• [Stated exercise]:
Can you reproduce, word for word, the items from the line containing "coordinates (405, 424)." through the line containing "Image resolution: width=617"?

(Rows showing where targets appear)
----

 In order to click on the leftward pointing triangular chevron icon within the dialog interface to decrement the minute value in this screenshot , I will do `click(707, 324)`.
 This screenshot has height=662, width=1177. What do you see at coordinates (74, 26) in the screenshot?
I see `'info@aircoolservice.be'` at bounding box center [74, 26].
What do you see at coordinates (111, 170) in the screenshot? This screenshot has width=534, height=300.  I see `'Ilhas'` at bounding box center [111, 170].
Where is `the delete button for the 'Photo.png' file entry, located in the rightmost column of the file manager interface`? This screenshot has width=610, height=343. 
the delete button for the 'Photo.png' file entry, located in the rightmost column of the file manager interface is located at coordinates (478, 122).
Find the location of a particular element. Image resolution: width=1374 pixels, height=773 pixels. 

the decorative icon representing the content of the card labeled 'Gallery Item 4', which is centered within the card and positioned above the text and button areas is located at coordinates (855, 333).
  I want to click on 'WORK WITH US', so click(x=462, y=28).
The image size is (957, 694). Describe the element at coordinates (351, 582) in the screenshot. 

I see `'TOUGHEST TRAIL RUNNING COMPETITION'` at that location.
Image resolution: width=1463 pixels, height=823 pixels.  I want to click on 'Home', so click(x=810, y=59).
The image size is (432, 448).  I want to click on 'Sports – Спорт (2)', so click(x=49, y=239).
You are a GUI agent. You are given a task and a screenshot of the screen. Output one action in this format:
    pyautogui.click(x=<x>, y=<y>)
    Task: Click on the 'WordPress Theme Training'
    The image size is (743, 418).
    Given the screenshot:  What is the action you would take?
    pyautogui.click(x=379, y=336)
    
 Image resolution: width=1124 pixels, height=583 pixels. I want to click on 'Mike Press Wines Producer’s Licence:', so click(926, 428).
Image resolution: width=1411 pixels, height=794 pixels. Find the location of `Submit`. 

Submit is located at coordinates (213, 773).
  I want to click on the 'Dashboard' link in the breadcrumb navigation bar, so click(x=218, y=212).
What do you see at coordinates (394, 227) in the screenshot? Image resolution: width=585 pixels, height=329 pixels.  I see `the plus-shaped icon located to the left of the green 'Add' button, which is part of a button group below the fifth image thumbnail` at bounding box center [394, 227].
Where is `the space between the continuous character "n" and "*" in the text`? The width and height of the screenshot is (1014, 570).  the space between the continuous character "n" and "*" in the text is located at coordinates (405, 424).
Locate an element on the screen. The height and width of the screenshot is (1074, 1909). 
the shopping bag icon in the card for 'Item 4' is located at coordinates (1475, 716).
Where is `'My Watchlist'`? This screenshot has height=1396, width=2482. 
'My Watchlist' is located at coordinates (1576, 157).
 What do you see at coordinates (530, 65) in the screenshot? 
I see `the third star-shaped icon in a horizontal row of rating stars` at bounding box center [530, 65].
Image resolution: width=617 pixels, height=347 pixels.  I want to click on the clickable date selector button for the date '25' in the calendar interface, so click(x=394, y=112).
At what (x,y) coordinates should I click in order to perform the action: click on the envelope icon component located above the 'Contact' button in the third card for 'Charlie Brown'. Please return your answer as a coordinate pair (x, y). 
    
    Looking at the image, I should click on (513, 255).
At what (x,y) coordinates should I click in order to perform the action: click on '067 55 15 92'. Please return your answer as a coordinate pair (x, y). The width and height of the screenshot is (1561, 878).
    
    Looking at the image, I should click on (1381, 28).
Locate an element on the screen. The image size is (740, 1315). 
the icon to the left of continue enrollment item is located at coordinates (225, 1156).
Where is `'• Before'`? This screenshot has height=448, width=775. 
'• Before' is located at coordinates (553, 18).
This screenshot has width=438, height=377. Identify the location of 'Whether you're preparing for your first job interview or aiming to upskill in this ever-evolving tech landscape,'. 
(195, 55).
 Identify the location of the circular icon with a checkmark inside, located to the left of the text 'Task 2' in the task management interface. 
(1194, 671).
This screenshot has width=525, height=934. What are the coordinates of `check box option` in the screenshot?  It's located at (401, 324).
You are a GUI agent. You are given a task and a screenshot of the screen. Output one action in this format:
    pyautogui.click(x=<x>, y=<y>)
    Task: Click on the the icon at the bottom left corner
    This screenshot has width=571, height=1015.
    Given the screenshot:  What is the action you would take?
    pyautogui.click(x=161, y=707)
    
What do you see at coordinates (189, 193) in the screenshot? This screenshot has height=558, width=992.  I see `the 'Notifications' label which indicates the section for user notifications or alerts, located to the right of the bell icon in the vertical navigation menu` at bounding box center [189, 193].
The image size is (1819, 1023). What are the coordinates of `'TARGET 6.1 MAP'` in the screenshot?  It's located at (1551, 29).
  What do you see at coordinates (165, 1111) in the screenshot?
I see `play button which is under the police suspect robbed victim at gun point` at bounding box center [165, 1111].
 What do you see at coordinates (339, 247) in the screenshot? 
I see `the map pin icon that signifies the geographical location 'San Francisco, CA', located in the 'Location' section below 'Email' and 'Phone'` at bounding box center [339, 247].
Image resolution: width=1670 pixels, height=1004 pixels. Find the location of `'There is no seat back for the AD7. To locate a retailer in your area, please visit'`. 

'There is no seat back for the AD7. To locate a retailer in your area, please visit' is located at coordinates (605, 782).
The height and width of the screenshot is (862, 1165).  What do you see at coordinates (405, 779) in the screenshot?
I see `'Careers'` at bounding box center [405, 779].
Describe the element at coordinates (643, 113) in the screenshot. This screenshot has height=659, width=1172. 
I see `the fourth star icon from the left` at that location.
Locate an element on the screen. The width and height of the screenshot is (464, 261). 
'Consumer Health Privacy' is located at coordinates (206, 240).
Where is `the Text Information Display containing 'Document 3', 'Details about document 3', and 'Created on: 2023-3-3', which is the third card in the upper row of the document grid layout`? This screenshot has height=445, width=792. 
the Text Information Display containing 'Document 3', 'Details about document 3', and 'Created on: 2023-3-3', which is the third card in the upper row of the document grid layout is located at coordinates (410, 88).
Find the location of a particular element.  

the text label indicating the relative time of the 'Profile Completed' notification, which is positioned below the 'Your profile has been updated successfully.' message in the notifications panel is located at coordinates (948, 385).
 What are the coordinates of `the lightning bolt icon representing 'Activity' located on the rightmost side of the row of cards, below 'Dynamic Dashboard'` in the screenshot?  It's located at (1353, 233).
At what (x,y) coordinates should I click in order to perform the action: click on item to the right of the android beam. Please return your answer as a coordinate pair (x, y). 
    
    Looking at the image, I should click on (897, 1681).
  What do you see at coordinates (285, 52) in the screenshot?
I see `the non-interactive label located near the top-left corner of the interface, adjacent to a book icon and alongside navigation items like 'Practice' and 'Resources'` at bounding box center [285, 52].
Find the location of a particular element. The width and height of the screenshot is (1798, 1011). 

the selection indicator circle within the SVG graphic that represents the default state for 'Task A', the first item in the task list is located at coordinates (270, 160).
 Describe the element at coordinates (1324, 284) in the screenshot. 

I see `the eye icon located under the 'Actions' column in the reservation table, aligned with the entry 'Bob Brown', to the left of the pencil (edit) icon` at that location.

----

• [Answer to the exercise]:
Where is `the space between the continuous character "n" and "*" in the text`? The width and height of the screenshot is (1014, 570).  the space between the continuous character "n" and "*" in the text is located at coordinates (405, 424).
Locate an element on the screen. The height and width of the screenshot is (1074, 1909). 
the shopping bag icon in the card for 'Item 4' is located at coordinates (1475, 716).
Where is `'My Watchlist'`? This screenshot has height=1396, width=2482. 
'My Watchlist' is located at coordinates (1576, 157).
 What do you see at coordinates (530, 65) in the screenshot? 
I see `the third star-shaped icon in a horizontal row of rating stars` at bounding box center [530, 65].
Image resolution: width=617 pixels, height=347 pixels.  I want to click on the clickable date selector button for the date '25' in the calendar interface, so click(x=394, y=112).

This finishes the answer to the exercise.